A number of further measures are required. These include assessing the drivers for rising demand for elective treatment, digitalising waiting-list management and continuously validating the patient tracking list, transformation of outpatient care for people who do not need hospital admission, creating elective hubs for people whose treatment involves an admission to hospital, creating centres of expertise for complex elective admitted care, focusing on the enablers of change critical to transforming care and addressing the residual backlog of patients waiting.

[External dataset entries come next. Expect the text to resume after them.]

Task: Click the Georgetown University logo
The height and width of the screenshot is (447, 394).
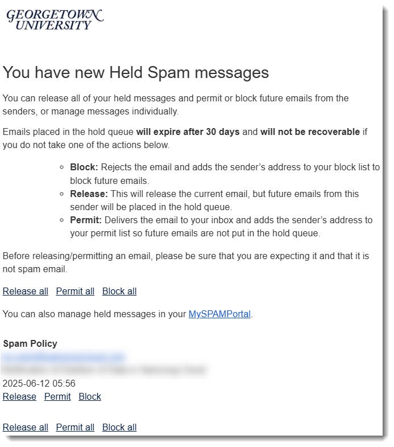Action: pos(55,19)
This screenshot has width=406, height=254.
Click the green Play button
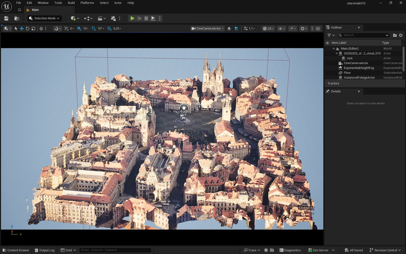coord(132,18)
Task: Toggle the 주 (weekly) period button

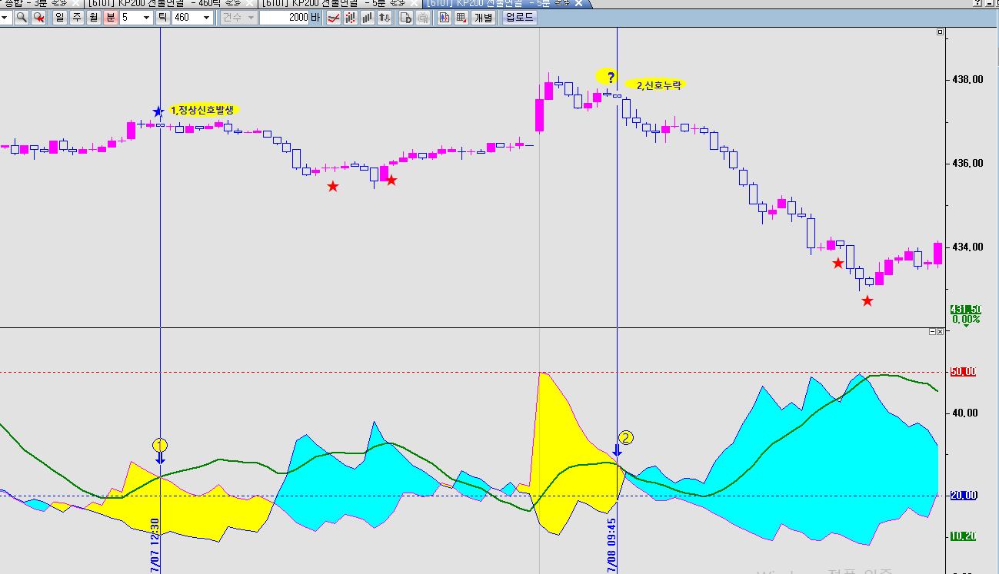Action: 77,18
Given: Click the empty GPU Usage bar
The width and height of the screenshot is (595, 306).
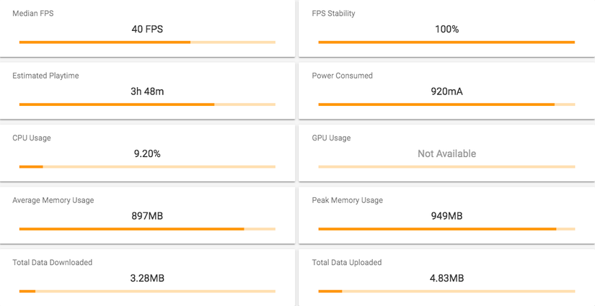Looking at the screenshot, I should [x=446, y=166].
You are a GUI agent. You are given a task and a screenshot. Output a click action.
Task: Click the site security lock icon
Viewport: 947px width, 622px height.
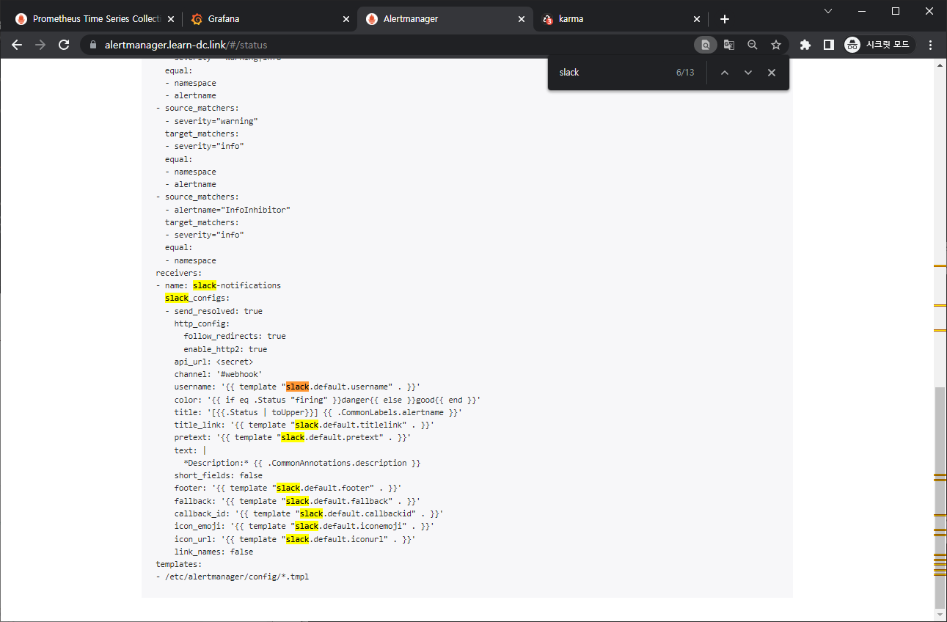[x=92, y=44]
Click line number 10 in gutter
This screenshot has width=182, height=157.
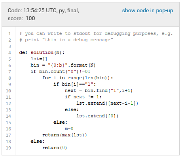tap(8, 91)
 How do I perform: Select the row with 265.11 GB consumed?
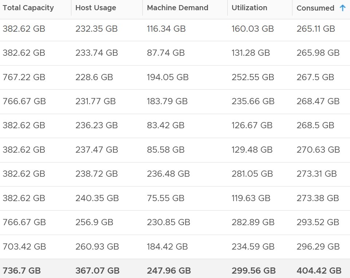point(175,29)
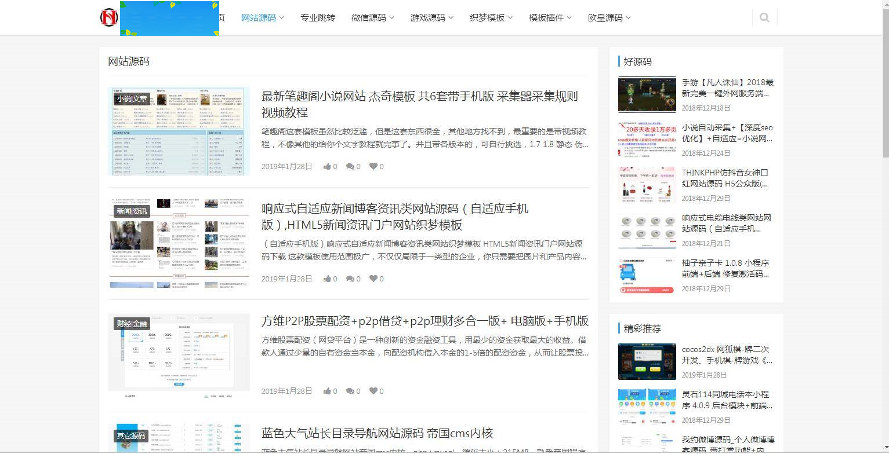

More fundamentally, greater investment in general practice and primary care at scale to ensure wholesale provision of advice and guidance (informed by specialists) would allow GPs to better assess the need for a referral to a specialist consultant, or alternatively to decide on a different course of treatment. This could have a transformative impact on elective care.
Key enablers required to support NHS services to tackle the backlog include investment in digital capacity, wider increased capital investment and better efficiency of the existing capital allocations process, payment mechanisms that incentivise restoring the 18-week wait and high-quality booking and rescheduling processes. Without being accompanied by change, reform and extra capital investment in particular, the government’s early promise of an additional 2 million appointments, operations and diagnostics a year – mainly provided through commissioning extra capacity from the independent sector – will only address about 15 per cent of the additional requirement.
The focus on restoring the 18-week standard is important given the size of the list and impact it can have on people being unable to work until they are treated. But it does risk obscuring the wider picture of patients waiting for care in mental health and community services, as well as risking entrenching and widening existing health inequalities through failing to assess patient need holistically.
The recent changes announced for the NHS – the abolition of NHS England, mandated 50% cuts to Integrated Care Boards (ICB) and the cuts NHS trusts need to make to corporate services present further risks. Namely, distracting NHS leaders and wider staff from being able to fully focus on restoring the 18-week waiting standard and wider service reform, and by risking the loss of critical expertise from the service – particularly in relation to digital.